Graduate Student Research Awards
This year’s call for applications is now closed.
IWRS Student Research Award in Sentience
Purpose: The Insect Welfare Research Society aims to encourage graduate student scholars engaging in evidence-based, theoretically-grounded research on any aspect of insect or understudied invertebrate sentience (defined broadly as subjective experiences, including pain). This award will be given to a graduate student whose research has the greatest potential to make a substantive contribution to our understanding of sentience in these taxonomic groups.
Nature: This $2,000 award shall be given annually to a graduate student conducting research related to insect or understudied invertebrate sentience. Award funds can be used for research/scholastic expenses or as stipend assistance to support the student as they work.
2023 - Becky Hansis-O’Neill, University of Missouri, St. Louis, USA
“Drug-induced affect as a discriminative stimulus in the common eastern bumblebee (Bombus impatiens)”
IWRS Student Research Award in Welfare
Purpose: The Insect Welfare Research Society aims to encourage graduate student scholars engaging in evidence-based, theoretically-grounded research on any aspect of insect or understudied invertebrate welfare.
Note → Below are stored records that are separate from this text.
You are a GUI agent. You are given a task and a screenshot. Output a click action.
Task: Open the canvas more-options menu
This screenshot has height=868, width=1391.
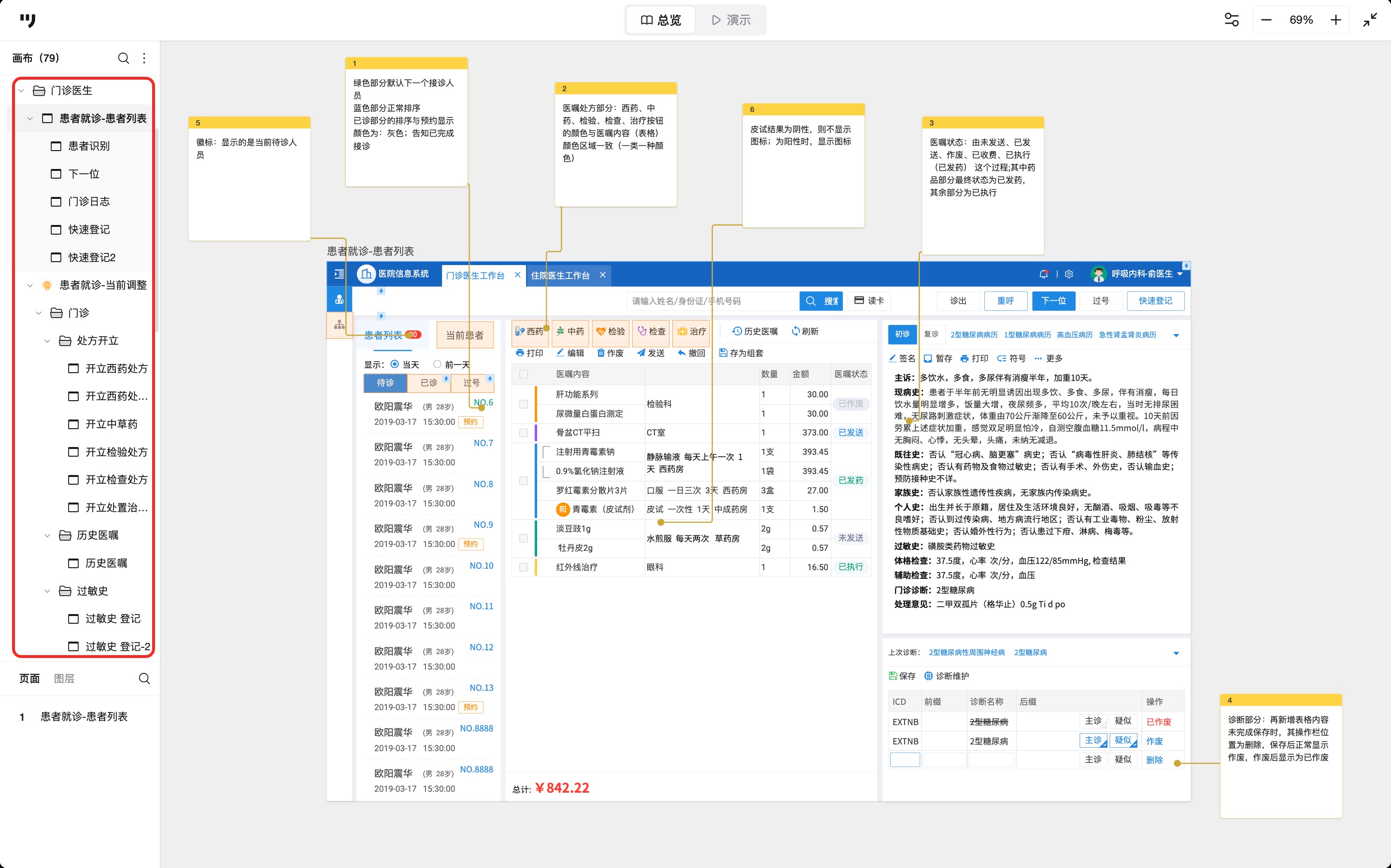144,58
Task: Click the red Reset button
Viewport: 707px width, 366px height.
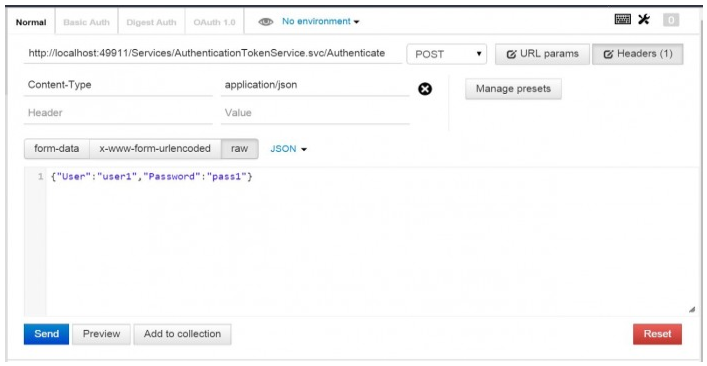Action: (x=657, y=334)
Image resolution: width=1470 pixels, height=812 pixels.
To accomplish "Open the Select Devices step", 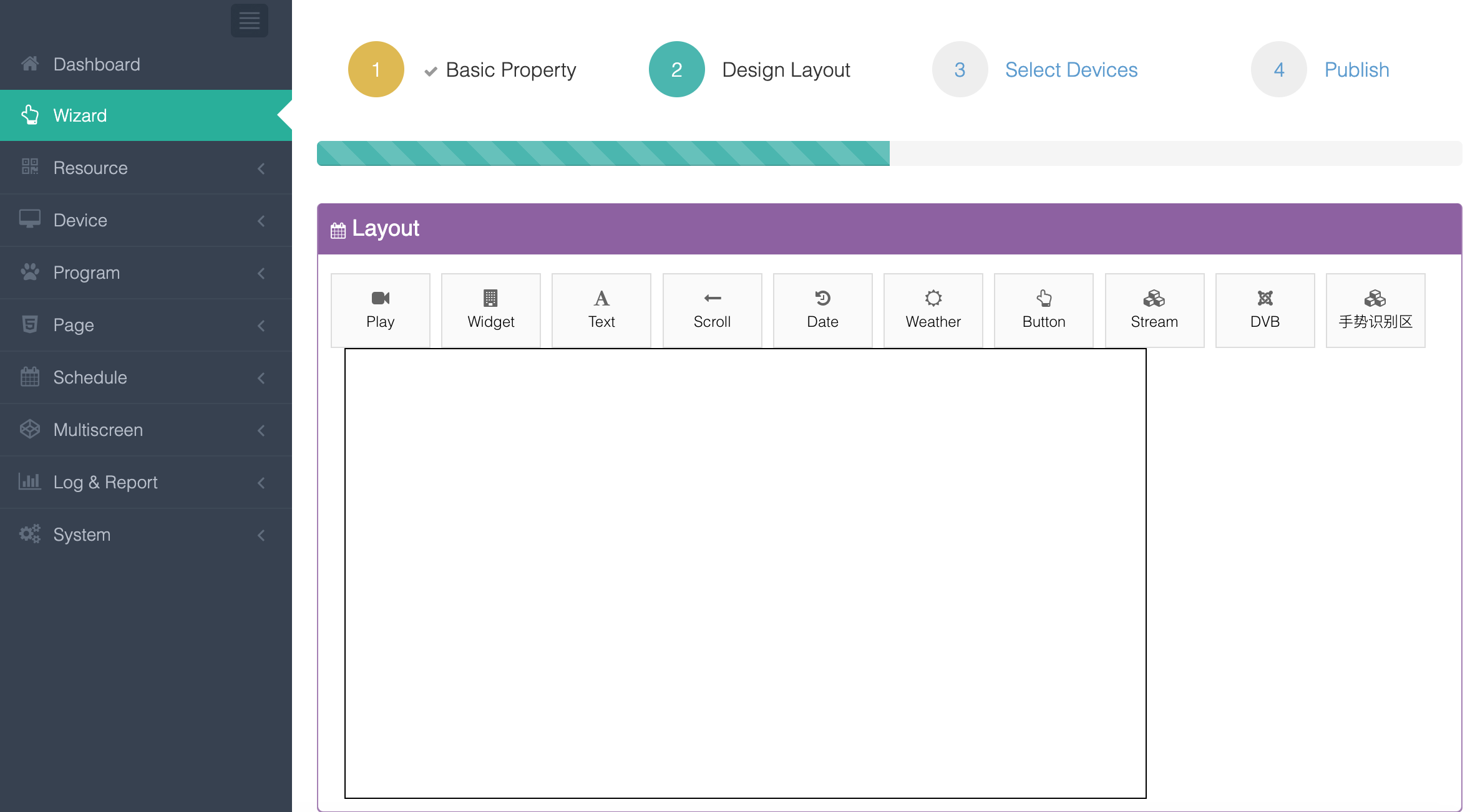I will click(x=1071, y=69).

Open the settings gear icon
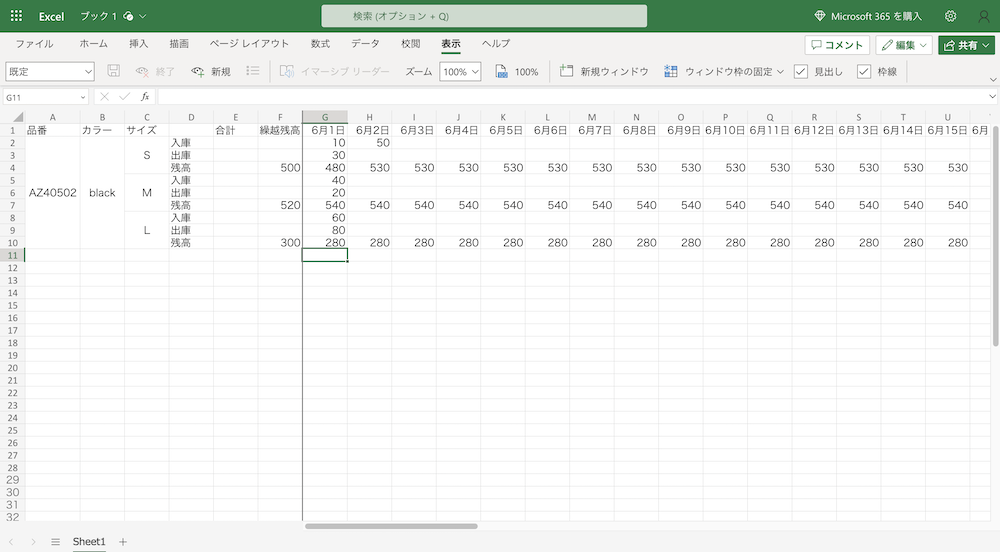click(950, 16)
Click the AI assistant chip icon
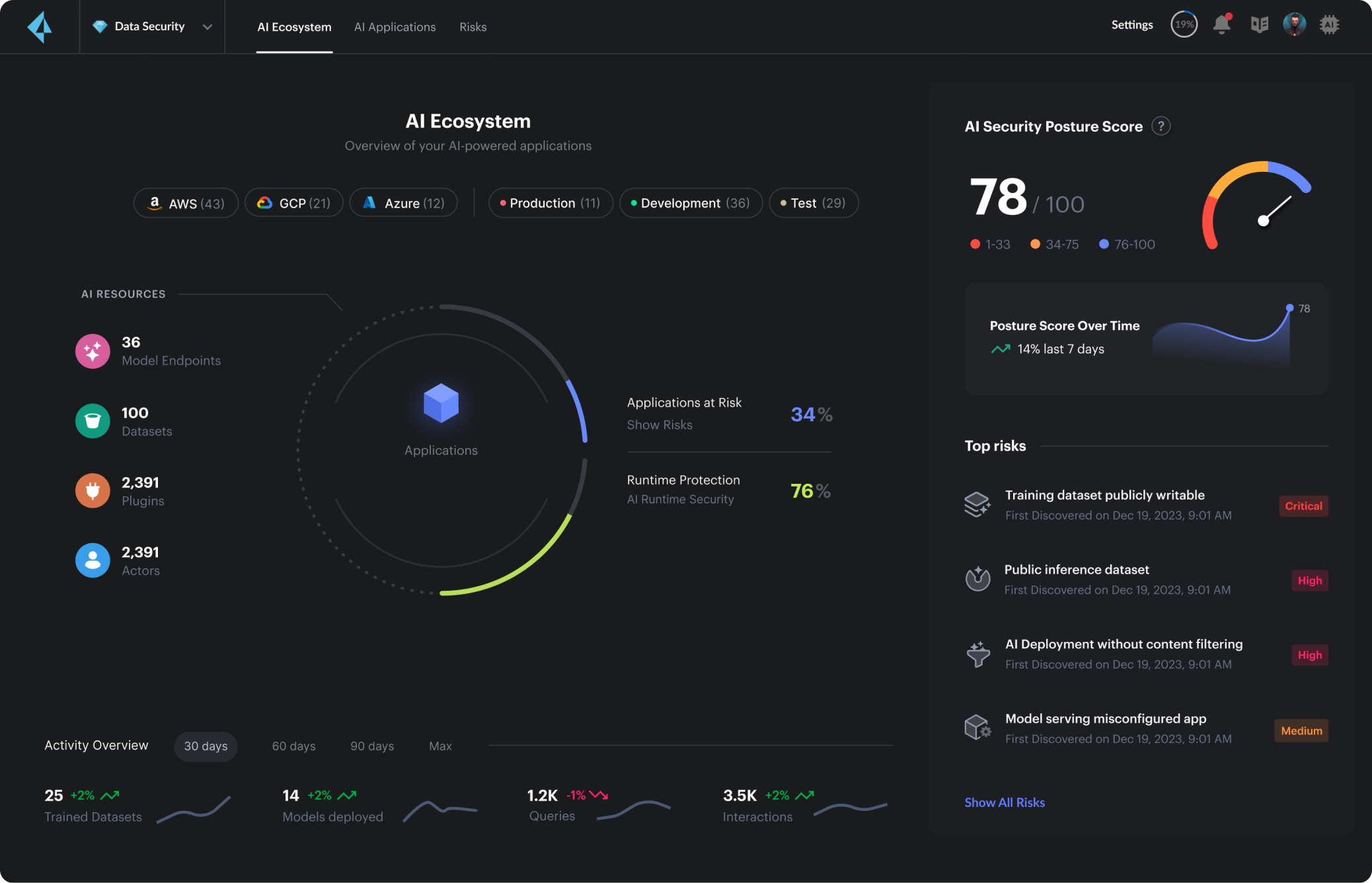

This award will be given to a graduate student whose research has the greatest potential to make a substantive contribution to our understanding of welfare in these taxonomic groups in farmed, wild, or research contexts.
Nature: This $2,000 award shall be given annually to a graduate student conducting research related to insect or understudied invertebrate welfare. Award funds can be used for research/scholastic expenses or as stipend assistance to support the student as they work.
Forms relevant to both awards
Prior Award Winners
IWRS Student Research Award in Sentience
2024 - Catherine Macri, Sorbonne University, Paris, France
“A multidimensional analysis of a fear-like state in honey bees.”
IWRS Student Research Award in Welfare
2024 Winner - Jesi Gibbs, College of Charleston, Charleston, USA
“Do shrimp feel pain? Behavioral and neurobiological responses to a noxious heat stimulus in the snapping shrimp, Alpheus angulosus”
2023 - Urja Thakrar, Royal Veterinary College, London, UK
“Farming shrimp in mangrove forests: Does it improve their welfare?”